TASK DESCRIPTION:
Copy the material below line for line, with no changes.

SUPPLIED MATERIAL:
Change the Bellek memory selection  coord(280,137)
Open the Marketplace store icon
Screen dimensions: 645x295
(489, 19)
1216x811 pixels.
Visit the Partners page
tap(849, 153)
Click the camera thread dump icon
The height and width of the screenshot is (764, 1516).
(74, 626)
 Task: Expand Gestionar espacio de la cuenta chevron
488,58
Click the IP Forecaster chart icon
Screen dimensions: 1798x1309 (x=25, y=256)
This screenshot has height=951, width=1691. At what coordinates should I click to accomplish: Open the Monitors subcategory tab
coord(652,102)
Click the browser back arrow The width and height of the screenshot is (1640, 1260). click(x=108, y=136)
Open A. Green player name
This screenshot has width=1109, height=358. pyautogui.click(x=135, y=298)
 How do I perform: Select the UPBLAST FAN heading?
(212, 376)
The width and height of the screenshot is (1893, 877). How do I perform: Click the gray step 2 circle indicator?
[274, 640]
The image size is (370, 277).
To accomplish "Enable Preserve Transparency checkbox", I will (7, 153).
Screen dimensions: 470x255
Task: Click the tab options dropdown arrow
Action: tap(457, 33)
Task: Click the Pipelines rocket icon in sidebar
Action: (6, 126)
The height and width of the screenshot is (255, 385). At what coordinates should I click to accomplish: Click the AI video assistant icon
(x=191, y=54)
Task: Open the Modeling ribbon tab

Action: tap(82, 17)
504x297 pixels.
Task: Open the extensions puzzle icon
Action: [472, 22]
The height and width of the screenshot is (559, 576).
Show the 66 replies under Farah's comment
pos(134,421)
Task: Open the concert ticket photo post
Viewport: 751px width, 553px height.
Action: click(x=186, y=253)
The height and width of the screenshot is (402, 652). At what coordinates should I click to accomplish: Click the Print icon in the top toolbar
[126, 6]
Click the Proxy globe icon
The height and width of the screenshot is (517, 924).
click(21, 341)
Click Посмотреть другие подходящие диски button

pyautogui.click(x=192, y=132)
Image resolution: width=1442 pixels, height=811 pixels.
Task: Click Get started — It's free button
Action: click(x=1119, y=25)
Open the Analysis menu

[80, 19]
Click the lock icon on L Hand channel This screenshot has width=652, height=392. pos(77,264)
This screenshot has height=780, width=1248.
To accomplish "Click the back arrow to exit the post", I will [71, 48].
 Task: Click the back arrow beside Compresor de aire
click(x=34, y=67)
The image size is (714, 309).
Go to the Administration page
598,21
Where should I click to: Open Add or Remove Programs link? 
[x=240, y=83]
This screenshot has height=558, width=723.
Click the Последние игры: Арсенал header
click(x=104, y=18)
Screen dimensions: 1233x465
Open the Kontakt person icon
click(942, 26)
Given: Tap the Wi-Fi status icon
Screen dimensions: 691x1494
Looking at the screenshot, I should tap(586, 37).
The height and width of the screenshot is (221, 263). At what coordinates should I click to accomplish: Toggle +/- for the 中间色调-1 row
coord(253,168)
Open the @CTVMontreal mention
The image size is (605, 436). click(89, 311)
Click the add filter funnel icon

EXERCISE RESULT:
Change the Bellek memory selection  coord(280,137)
Open the Marketplace store icon
Screen dimensions: 645x295
(489, 19)
1216x811 pixels.
Visit the Partners page
tap(849, 153)
Click the camera thread dump icon
The height and width of the screenshot is (764, 1516).
(74, 626)
 Task: Expand Gestionar espacio de la cuenta chevron
488,58
Click the IP Forecaster chart icon
Screen dimensions: 1798x1309 (x=25, y=256)
This screenshot has height=951, width=1691. At what coordinates should I click to accomplish: Open the Monitors subcategory tab
coord(652,102)
Click the browser back arrow The width and height of the screenshot is (1640, 1260). click(x=108, y=136)
Open A. Green player name
This screenshot has width=1109, height=358. pyautogui.click(x=135, y=298)
 How do I perform: Select the UPBLAST FAN heading?
(212, 376)
The width and height of the screenshot is (1893, 877). How do I perform: Click the gray step 2 circle indicator?
[274, 640]
The image size is (370, 277).
To accomplish "Enable Preserve Transparency checkbox", I will (7, 153).
Screen dimensions: 470x255
Task: Click the tab options dropdown arrow
Action: tap(457, 33)
Task: Click the Pipelines rocket icon in sidebar
Action: (6, 126)
The height and width of the screenshot is (255, 385). At what coordinates should I click to accomplish: Click the AI video assistant icon
(x=191, y=54)
Task: Open the Modeling ribbon tab

Action: tap(82, 17)
504x297 pixels.
Task: Open the extensions puzzle icon
Action: [472, 22]
The height and width of the screenshot is (559, 576).
Show the 66 replies under Farah's comment
pos(134,421)
Task: Open the concert ticket photo post
Viewport: 751px width, 553px height.
Action: click(x=186, y=253)
The height and width of the screenshot is (402, 652). At what coordinates should I click to accomplish: Click the Print icon in the top toolbar
[126, 6]
Click the Proxy globe icon
The height and width of the screenshot is (517, 924).
click(21, 341)
Click Посмотреть другие подходящие диски button

pyautogui.click(x=192, y=132)
Image resolution: width=1442 pixels, height=811 pixels.
Task: Click Get started — It's free button
Action: click(x=1119, y=25)
Open the Analysis menu

[80, 19]
Click the lock icon on L Hand channel This screenshot has width=652, height=392. pos(77,264)
This screenshot has height=780, width=1248.
To accomplish "Click the back arrow to exit the post", I will [71, 48].
 Task: Click the back arrow beside Compresor de aire
click(x=34, y=67)
The image size is (714, 309).
Go to the Administration page
598,21
Where should I click to: Open Add or Remove Programs link? 
[x=240, y=83]
This screenshot has height=558, width=723.
Click the Последние игры: Арсенал header
click(x=104, y=18)
Screen dimensions: 1233x465
Open the Kontakt person icon
click(942, 26)
Given: Tap the Wi-Fi status icon
Screen dimensions: 691x1494
Looking at the screenshot, I should tap(586, 37).
The height and width of the screenshot is (221, 263). At what coordinates should I click to accomplish: Toggle +/- for the 中间色调-1 row
coord(253,168)
Open the @CTVMontreal mention
The image size is (605, 436). click(89, 311)
Click the add filter funnel icon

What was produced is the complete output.